▶ [WHAT YOU SHOULD DO] Nothing but the lines from the one containing "Image resolution: width=1532" to the end of the data should be returned, each exactly as written.
━━ RECORDS SHOWN
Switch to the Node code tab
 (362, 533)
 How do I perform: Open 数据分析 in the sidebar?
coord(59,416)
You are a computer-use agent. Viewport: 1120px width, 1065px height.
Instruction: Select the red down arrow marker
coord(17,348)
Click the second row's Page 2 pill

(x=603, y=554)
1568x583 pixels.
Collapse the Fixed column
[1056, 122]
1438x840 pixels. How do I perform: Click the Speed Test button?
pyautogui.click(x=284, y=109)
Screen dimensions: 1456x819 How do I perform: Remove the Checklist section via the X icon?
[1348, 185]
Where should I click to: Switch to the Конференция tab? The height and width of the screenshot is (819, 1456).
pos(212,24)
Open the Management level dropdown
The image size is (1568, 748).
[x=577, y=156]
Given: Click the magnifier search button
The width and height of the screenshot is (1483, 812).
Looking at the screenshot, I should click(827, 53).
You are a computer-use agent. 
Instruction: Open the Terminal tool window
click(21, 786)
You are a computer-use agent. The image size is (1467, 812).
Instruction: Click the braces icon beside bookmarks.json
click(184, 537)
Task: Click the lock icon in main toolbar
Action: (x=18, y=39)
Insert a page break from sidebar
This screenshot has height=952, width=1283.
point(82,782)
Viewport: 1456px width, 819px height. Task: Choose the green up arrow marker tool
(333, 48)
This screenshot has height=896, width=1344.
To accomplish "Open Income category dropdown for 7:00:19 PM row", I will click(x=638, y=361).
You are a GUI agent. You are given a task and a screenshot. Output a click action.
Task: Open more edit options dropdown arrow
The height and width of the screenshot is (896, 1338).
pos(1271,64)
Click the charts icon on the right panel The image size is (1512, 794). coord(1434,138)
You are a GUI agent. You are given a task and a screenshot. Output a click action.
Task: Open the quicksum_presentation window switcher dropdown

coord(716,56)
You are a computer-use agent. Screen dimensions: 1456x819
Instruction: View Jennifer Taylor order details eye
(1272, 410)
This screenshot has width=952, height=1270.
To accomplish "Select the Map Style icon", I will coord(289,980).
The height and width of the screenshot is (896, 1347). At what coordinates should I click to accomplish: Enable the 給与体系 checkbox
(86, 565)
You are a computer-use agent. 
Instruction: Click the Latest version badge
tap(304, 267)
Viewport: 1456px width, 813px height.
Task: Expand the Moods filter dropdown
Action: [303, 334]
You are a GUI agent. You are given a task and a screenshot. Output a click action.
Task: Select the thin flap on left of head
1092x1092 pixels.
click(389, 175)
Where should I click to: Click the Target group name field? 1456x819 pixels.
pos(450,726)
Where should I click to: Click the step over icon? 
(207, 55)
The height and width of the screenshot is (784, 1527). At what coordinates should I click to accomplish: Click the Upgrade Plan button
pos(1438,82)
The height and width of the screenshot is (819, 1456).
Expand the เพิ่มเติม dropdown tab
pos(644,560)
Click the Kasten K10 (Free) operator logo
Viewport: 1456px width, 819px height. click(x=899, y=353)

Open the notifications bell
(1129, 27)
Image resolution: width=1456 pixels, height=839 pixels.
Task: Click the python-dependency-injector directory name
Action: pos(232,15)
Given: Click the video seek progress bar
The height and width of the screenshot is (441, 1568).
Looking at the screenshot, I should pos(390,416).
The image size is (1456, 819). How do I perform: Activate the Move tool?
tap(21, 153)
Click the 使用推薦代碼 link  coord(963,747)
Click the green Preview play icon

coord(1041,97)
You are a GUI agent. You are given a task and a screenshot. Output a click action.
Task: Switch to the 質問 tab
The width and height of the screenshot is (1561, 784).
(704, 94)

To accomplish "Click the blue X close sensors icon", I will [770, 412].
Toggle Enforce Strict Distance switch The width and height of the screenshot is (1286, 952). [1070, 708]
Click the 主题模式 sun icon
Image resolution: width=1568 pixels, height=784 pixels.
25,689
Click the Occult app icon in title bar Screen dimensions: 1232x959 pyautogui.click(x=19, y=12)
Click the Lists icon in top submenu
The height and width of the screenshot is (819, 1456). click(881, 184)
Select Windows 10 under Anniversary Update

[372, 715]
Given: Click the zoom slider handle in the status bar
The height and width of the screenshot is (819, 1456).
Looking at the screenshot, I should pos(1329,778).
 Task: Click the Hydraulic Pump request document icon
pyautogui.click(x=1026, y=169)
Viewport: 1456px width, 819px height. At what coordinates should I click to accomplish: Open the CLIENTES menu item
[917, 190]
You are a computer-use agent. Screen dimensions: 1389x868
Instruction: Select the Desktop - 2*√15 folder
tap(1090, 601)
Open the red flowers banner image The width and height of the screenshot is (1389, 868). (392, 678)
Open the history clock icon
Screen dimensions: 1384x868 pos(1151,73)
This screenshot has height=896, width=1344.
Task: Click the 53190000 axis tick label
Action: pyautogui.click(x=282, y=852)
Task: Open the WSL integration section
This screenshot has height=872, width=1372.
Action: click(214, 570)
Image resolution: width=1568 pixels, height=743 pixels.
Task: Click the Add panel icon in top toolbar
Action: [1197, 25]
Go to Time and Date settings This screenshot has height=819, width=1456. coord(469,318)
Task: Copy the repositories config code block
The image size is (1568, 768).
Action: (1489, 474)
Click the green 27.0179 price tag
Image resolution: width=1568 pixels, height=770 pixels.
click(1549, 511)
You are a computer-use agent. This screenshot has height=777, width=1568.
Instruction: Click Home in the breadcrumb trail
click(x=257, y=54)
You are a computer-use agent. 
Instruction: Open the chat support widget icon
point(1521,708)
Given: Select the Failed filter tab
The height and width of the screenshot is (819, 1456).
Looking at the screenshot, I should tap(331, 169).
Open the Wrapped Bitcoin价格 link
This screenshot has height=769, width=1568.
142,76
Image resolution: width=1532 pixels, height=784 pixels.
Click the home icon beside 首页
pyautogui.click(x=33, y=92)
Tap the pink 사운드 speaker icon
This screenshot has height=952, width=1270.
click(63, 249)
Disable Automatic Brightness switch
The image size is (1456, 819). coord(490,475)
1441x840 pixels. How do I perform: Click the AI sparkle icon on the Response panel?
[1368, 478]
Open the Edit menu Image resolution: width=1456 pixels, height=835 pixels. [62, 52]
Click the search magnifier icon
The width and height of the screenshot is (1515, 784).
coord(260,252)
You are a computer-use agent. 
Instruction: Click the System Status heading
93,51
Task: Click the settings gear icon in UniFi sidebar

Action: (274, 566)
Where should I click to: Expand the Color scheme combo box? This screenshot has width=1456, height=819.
━━━━
▶ [ANSWER TO THIS PROBLEM]
Image resolution: width=1532 pixels, height=784 pixels.
Click the home icon beside 首页
pyautogui.click(x=33, y=92)
Tap the pink 사운드 speaker icon
This screenshot has height=952, width=1270.
click(63, 249)
Disable Automatic Brightness switch
The image size is (1456, 819). coord(490,475)
1441x840 pixels. How do I perform: Click the AI sparkle icon on the Response panel?
[1368, 478]
Open the Edit menu Image resolution: width=1456 pixels, height=835 pixels. [62, 52]
Click the search magnifier icon
The width and height of the screenshot is (1515, 784).
coord(260,252)
You are a computer-use agent. 
Instruction: Click the System Status heading
93,51
Task: Click the settings gear icon in UniFi sidebar

Action: (274, 566)
Where should I click to: Expand the Color scheme combo box? This screenshot has width=1456, height=819.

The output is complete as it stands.